While you’re shopping for your hardware try to find a wireless card that will have exceptionally good range, and a GPS receiver that utilizes WAAS for especially accurate results. Once you’ve got everything in hand, take some time to research your state or local laws, as having any sort of screen in view of yourself as a driver can have legal repercussions. Once you’ve got everything installed, your setup may look something like this:
I’ve also seen especially mobile versions of this that use raspberry pis attached to mobile battery packs. Before you hit the road you should take it for a test run in your living room just to make sure all the information you’ll need is being aggregated appropriately.

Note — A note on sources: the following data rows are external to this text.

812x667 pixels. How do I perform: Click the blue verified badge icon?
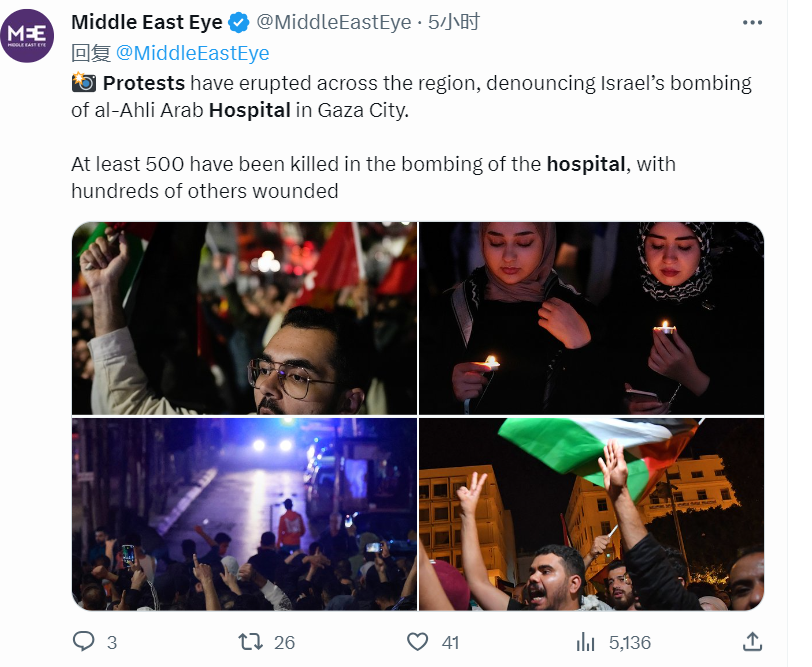tap(239, 23)
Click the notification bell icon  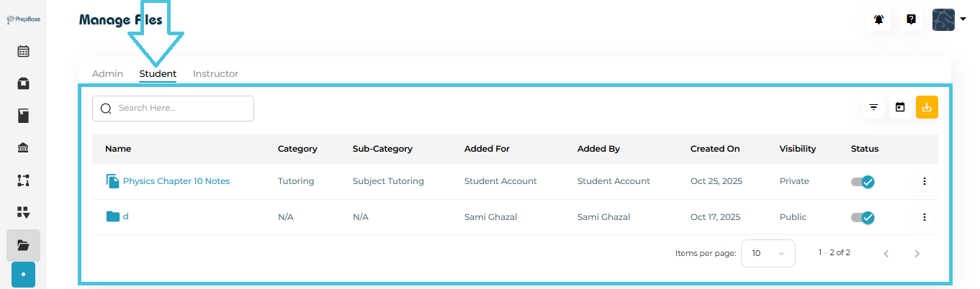coord(879,20)
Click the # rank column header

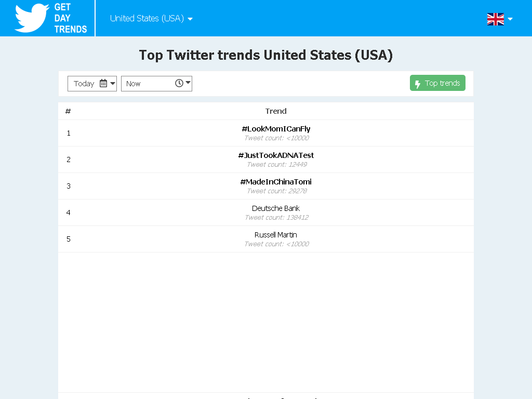point(68,111)
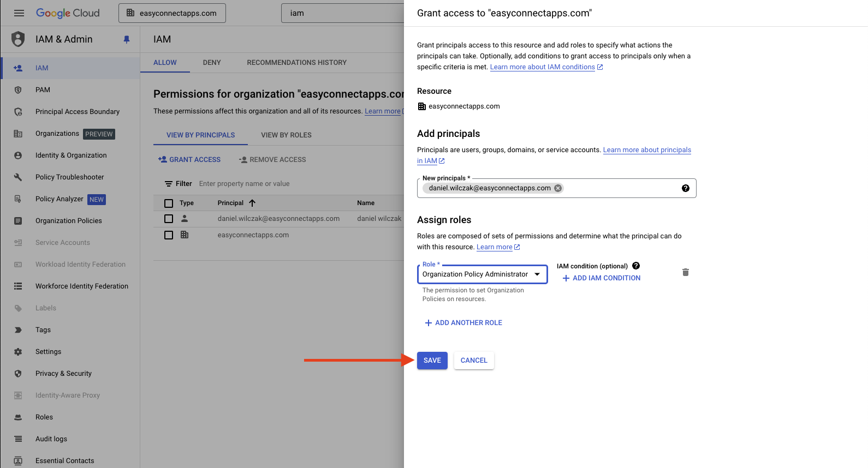Toggle the select-all checkbox in table header
The width and height of the screenshot is (868, 468).
click(x=169, y=203)
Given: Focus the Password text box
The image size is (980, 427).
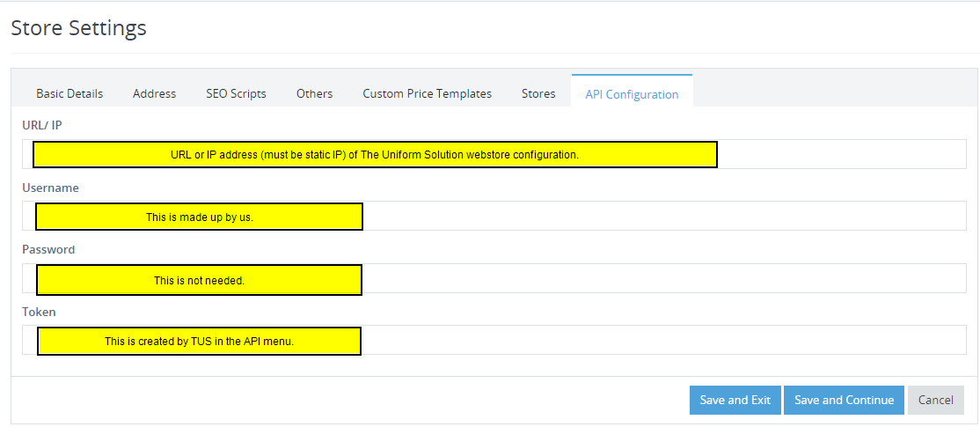Looking at the screenshot, I should coord(494,278).
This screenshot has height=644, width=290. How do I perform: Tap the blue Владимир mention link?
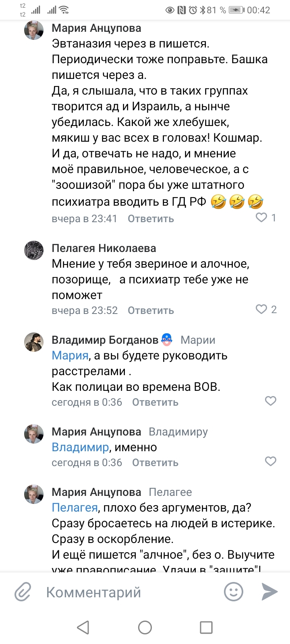80,448
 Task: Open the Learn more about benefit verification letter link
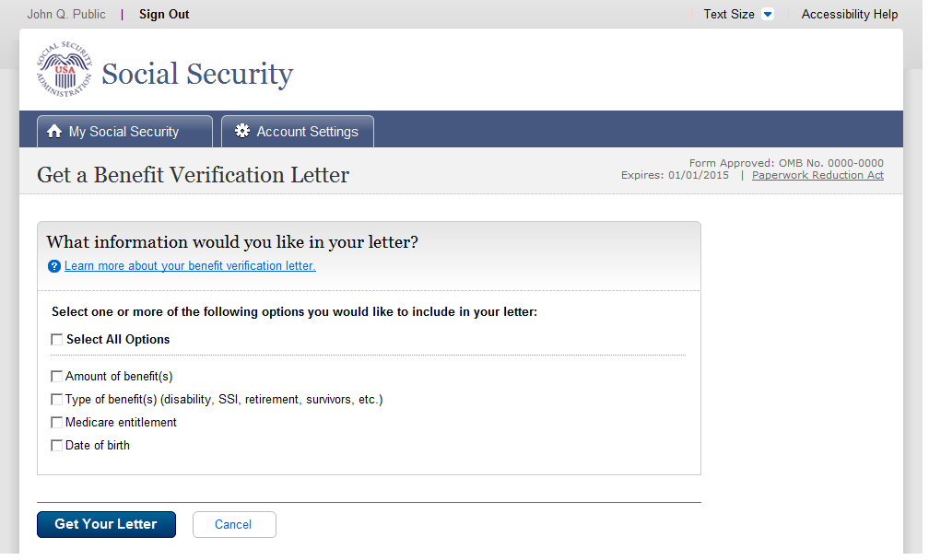190,266
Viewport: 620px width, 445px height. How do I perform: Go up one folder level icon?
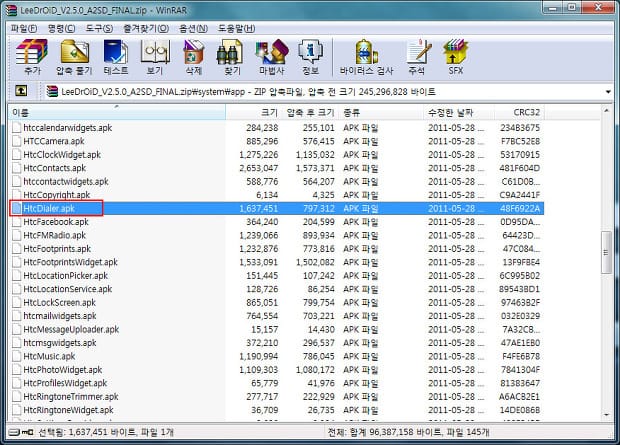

I used Vistumbler, but the information you see will likely be very similar:
From a single pane, I’ve got insight such as AP MAC addresses, SSID names, wireless/security/encryption protocols being used, latitude and longitude coordinates, and hardware models. With all of this in hand, I can then export everything to a GPS file where each network will be plotted appropriately:
In a short 15-minute drive through a neighboring town I was able to pick up about 1,200 signals. I could return home and sift through that information looking for poorly configured and exploitable routers. A malicious actor could combine this information with vendor security advisories to gain a foothold in home and business networks.